Personal information
- Date of birth: 11 January 1996 (age 29)
- Place of birth: Montenegro, FR Yugoslavia
- Position: Midfielder

Team information
- Current team: Fatih Vatan
- Number: 17

Senior career*
- Years: Team / Apps / (Gls)
- 2012–2018: ŽFK Ekonomist
- 2018–2019: Crvena Zvezda
- 2019–2020: Partizán Bardejov / 0 / (0)
- 2022–2023: Minsk / 15 / (4)
- 2023: Crvena Zvezda
- 2023: Gazikent
- 2024: Marítimo
- 2024–2025: ALG / 20 / (0)
- 2025–: Fatih Vatan / 6 / (0)

International career^{‡}
- 2012: Montenegro U17 / 3 / (0)
- 2013–: Montenegro / 70 / (1)

= Darija Đukić =

Montenegrin footballer (born 1996)

Darija Đukić (Дарија Ђукић; born 11 January 1996) is a Montenegrin women's football midfielder who plays in the Turkish Super League for Fatih Vatan, and has appeared for the Montenegro women's national team.

== Club career ==
Đukić played for Partizán Bardejov in Slovakia and for Minsk in Belarus.

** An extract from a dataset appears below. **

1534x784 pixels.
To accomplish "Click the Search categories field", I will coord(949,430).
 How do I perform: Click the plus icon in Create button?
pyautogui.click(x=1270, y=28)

In September 2024, she moved to Turkey, and signed with the Gaziantep-based club ALG to play in the Super League.

For the 2025–26 Turkish Super League season, she transferred to Fatih Vatan in Istanbul.

== International career ==
Đukić has been capped for the Montenegro national team, appearing for the team during the 2019 FIFA Women's World Cup qualifying cycle.